One of the downsides you have probably noticed is that the second snippet of the code is larger than the previous one. And that is true, for an example MagentoCatalogModelProduct has constructor that spreads across 52 lines of code. Also, if you try to debug this code, you will find it is a really difficult task. Luckily, this is where testing comes in hand.
For initialization of such large objects, dependency injection introduces dependency injection container, and in Magento 2 it is called ObjectManager. This container is responsible for resolving and creating dependencies upon object creation. Let’s examine how this works on a simple example:
class A
{
public function __construct(B $b)
{
$this->_b = $b;
}
}
When creating object from class A, the following would happen:
- ObjectManager->create(‘A’) is called
- Constructor of A is examined
- Class B is being created, and used for creating A
In those few steps, ObjectManager has created an object from class.

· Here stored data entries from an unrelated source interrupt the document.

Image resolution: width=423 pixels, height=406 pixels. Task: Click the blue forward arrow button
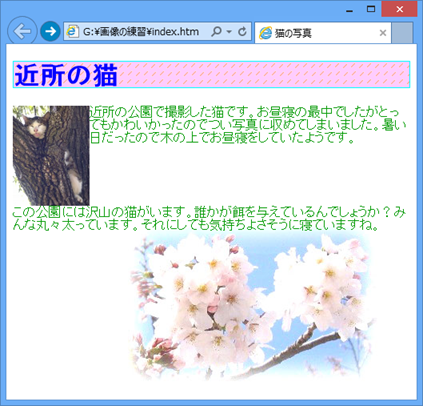(50, 32)
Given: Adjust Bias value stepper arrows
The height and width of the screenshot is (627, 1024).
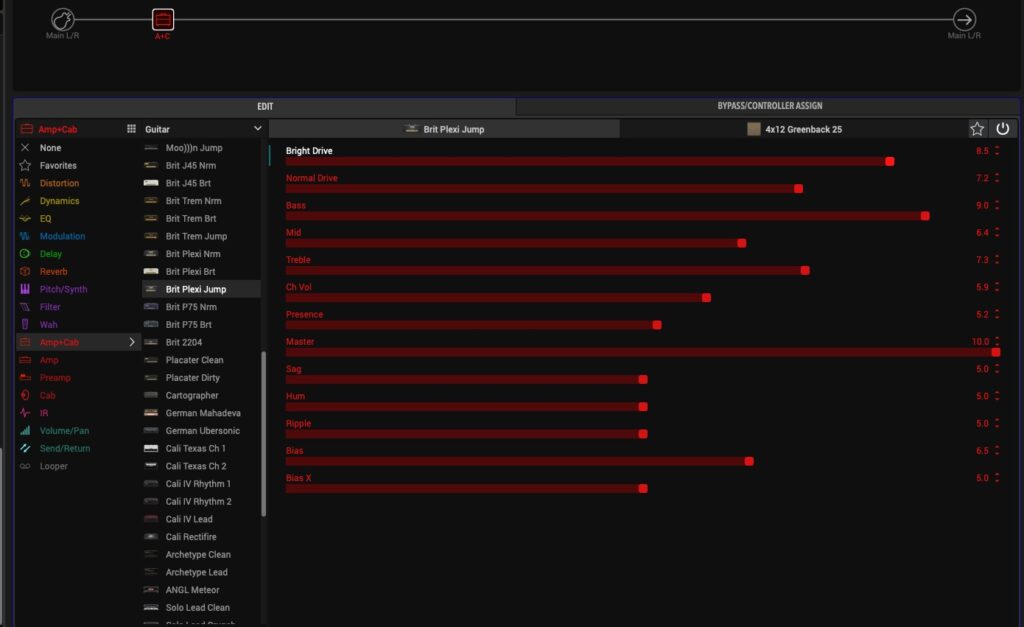Looking at the screenshot, I should pos(996,451).
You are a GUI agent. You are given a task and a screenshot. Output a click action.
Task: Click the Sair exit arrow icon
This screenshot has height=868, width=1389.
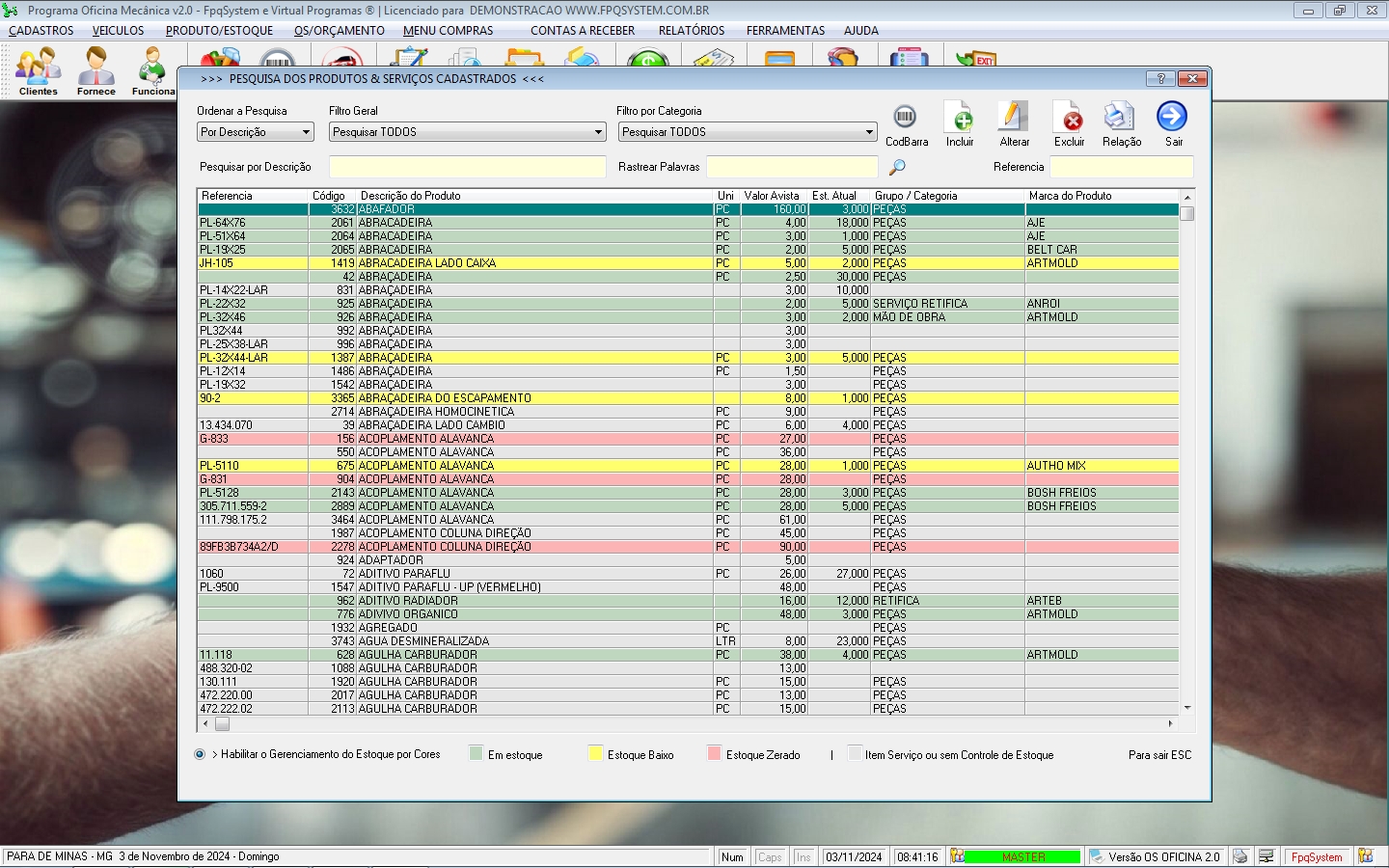click(1172, 118)
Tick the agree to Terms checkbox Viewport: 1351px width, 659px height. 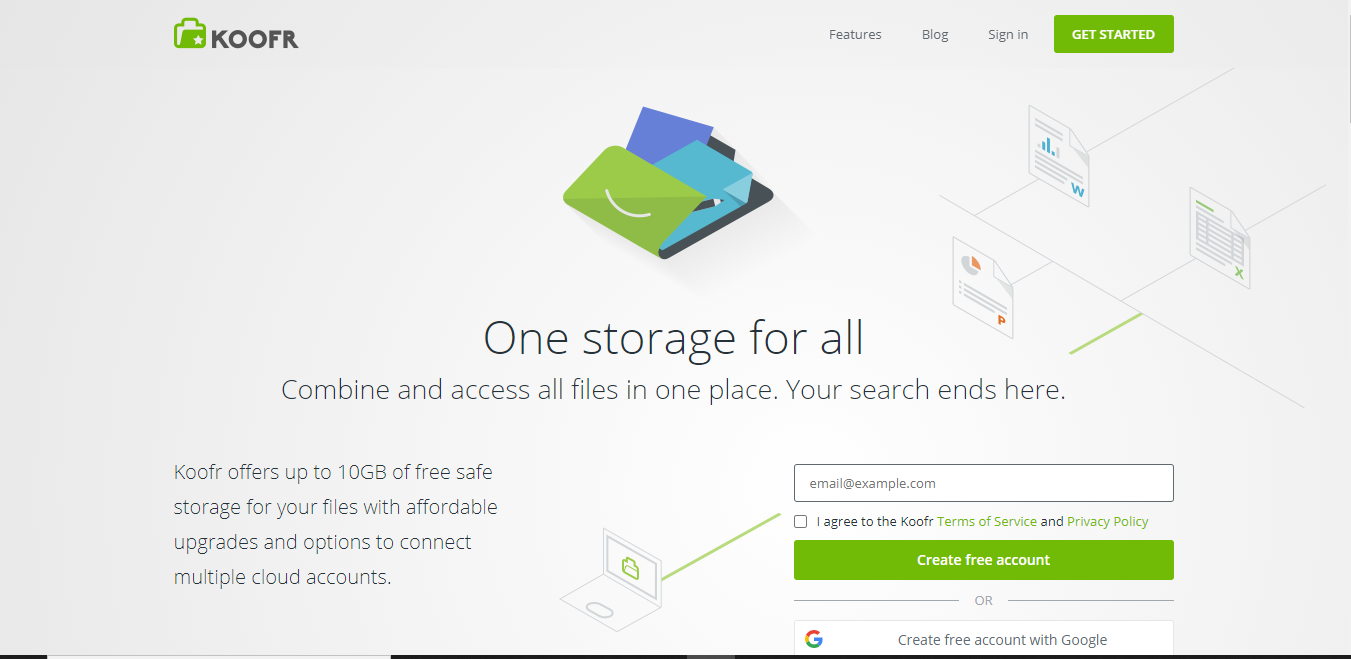(x=800, y=521)
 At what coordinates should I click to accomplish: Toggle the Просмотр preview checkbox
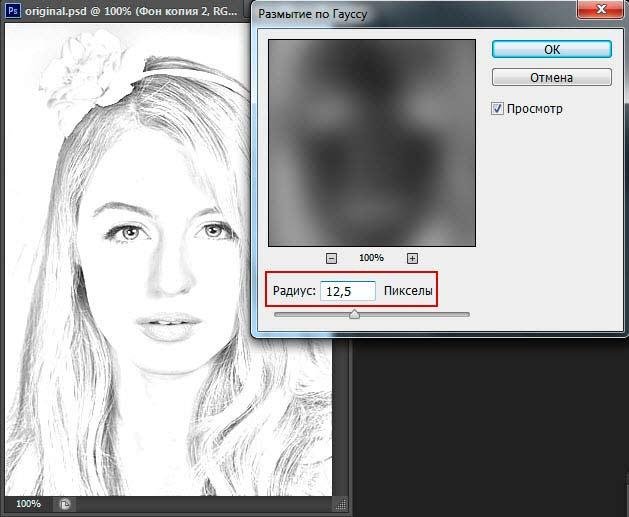tap(498, 108)
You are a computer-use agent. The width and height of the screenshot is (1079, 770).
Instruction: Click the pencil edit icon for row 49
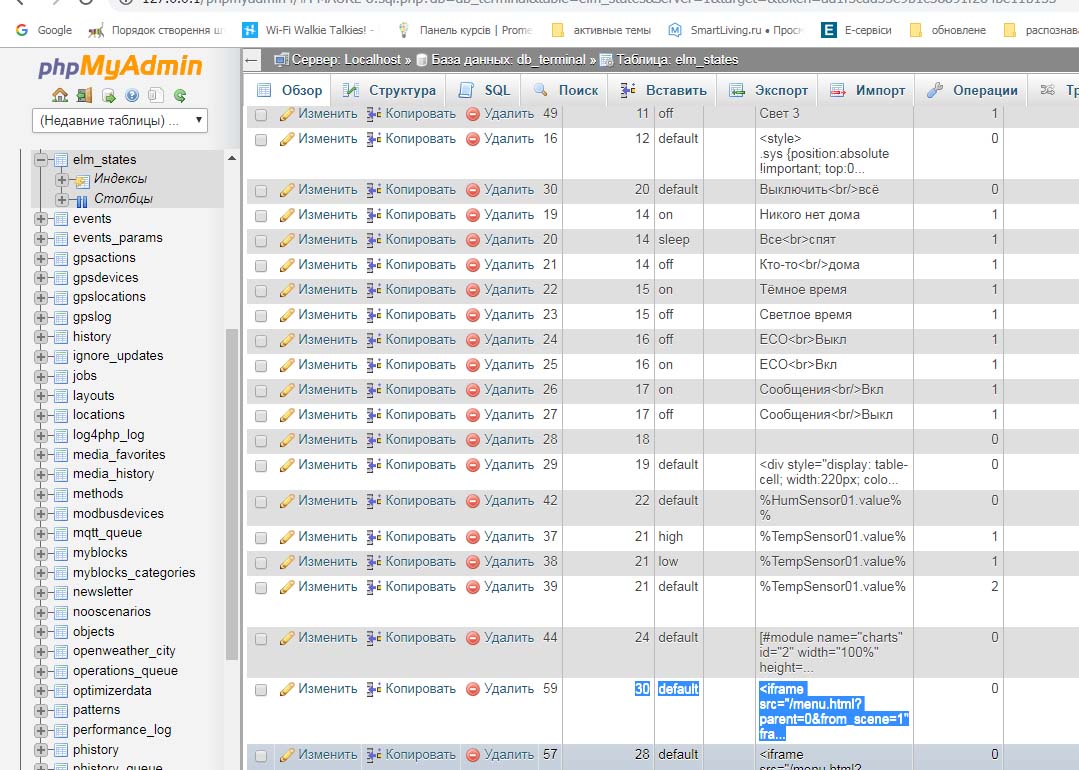point(287,114)
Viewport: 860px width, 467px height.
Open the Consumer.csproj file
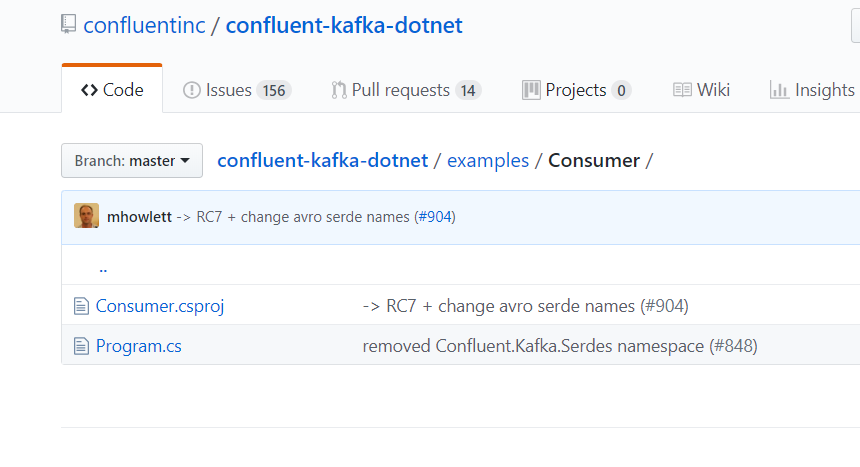160,306
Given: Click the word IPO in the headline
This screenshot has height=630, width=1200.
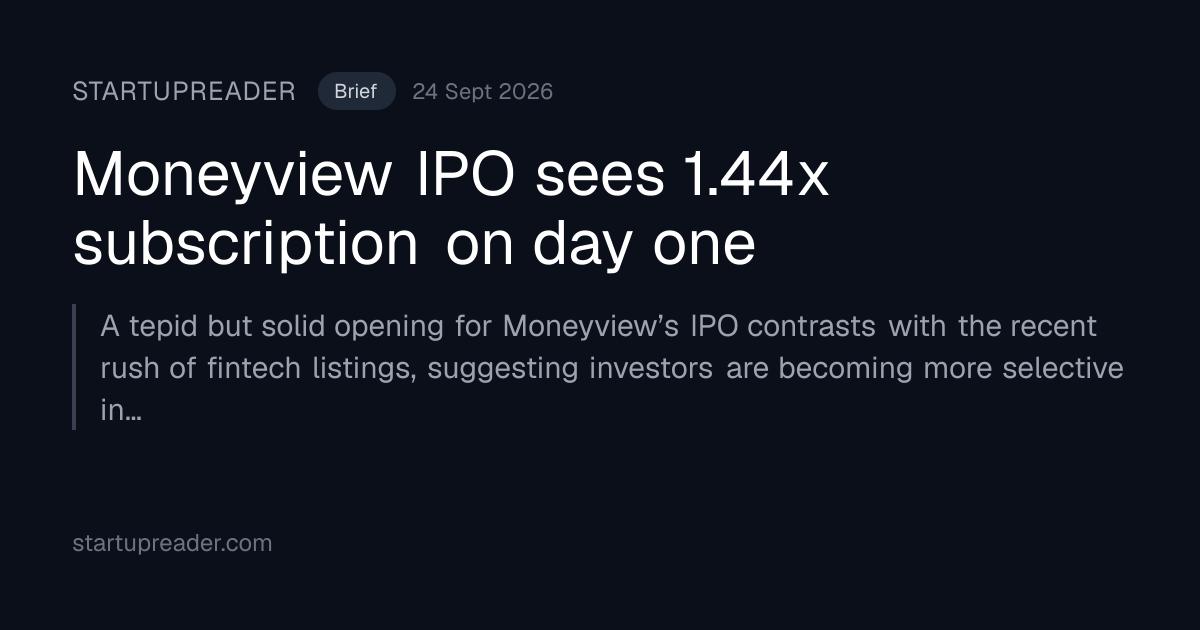Looking at the screenshot, I should (x=464, y=175).
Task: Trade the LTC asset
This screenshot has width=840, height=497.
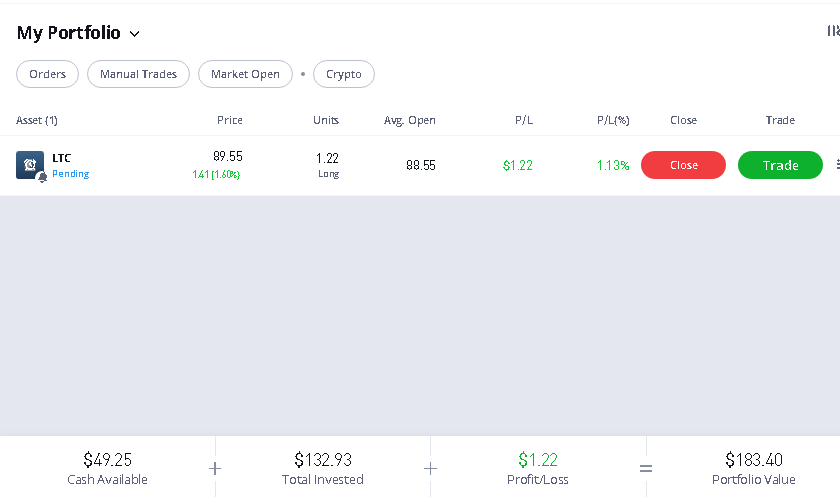Action: [781, 165]
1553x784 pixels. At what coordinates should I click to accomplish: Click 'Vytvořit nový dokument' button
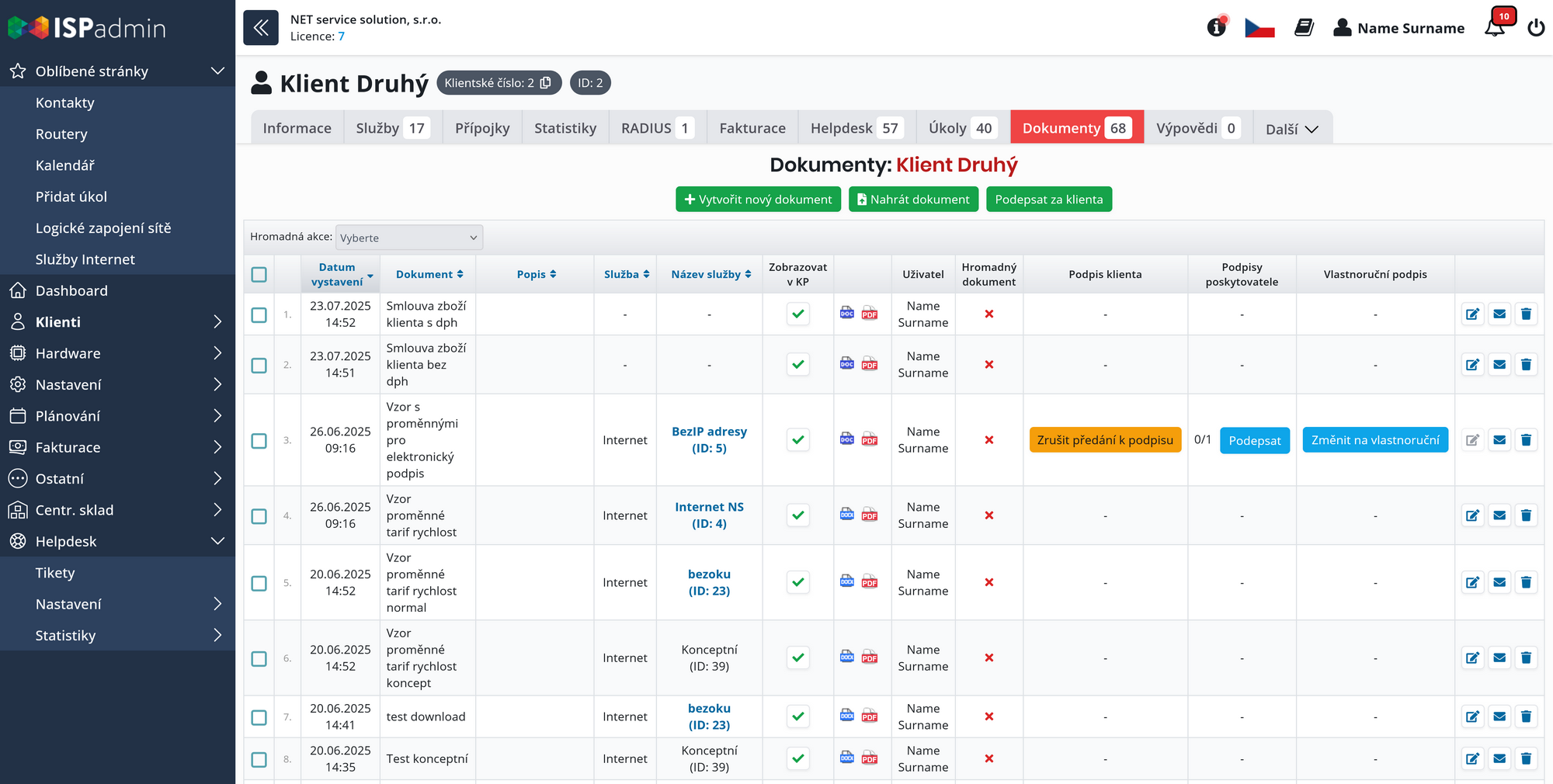758,199
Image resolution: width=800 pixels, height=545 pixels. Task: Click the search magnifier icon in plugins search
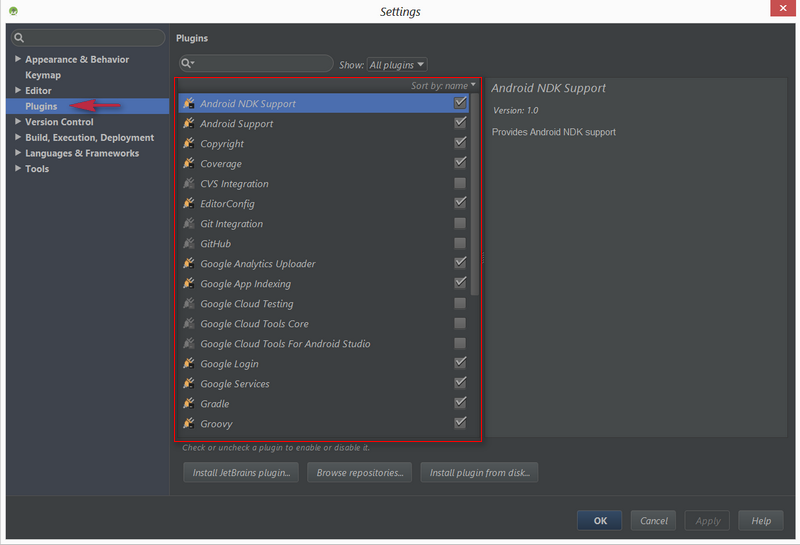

But for the moment, let’s not keep it that simple, and imagine we have multiple implementations of class B. This raises the question, which implementation will be used? And the answer to that question can be found in one of the di.xml files, which are located in the following locations:
- {moduleDir}/etc/{areaCode}/di.xml
- {moduleDir}/etc/di.xml
- app/etc/di/*.xml
Within those files, you can find/specify these settings:
Class definitions: Type and number of dependencies. Fortunately, Magento 2 uses constructor signature to compile this automatically.
Instance configuration: Definition on how to instantiate objects. This involves setting of types and virtualTypes which are out of scope of this article.
Abstraction-implementation mappings: These mappings allow you to choose preferred interface implementation. This is something similar to rewrite in Magento 1.x.
One more thing that is left here to explain is type of objects that are being injected. In Magento 2, they are separated into two groups: injectable, and non-injectable. Let me first start by explaining what non-injectable objects are. After that, injectables will be self-explanatory.
For an example, let’s examine the product page, where you wish to display a current product, and some related products. If you pass product model to your controller, first you will have to call load on that product to get the current product. But once that object is used, where will you get info about other products? So you are guessing that product model is one of the non-injectable objects. Actually, all objects that have some kind of identity, would be non-injectables: products, orders, cart items, users, …
In order to use non-injectable objects in your code, you have to request their factory. For example, if you are trying to load multiple products, your code will depend on product factory, and through that object you would call create() method with identity of the products you are trying to load. Proxies are primarily used for lazy loading of optional or expensive dependencies.
In order to have things a bit more complex, sometimes you really wish to depend upon non-injectable object itself, as they behave like singletons. Good example for this would be a CMS page.
To sum up, we have covered the very basics of dependency injection design pattern. There is a lot more to cover, but I hope that I managed to speed up this process for you. There are many materials on this subject out there, but if you are interested in the Magento specifics, a good starting point would be the official documentation.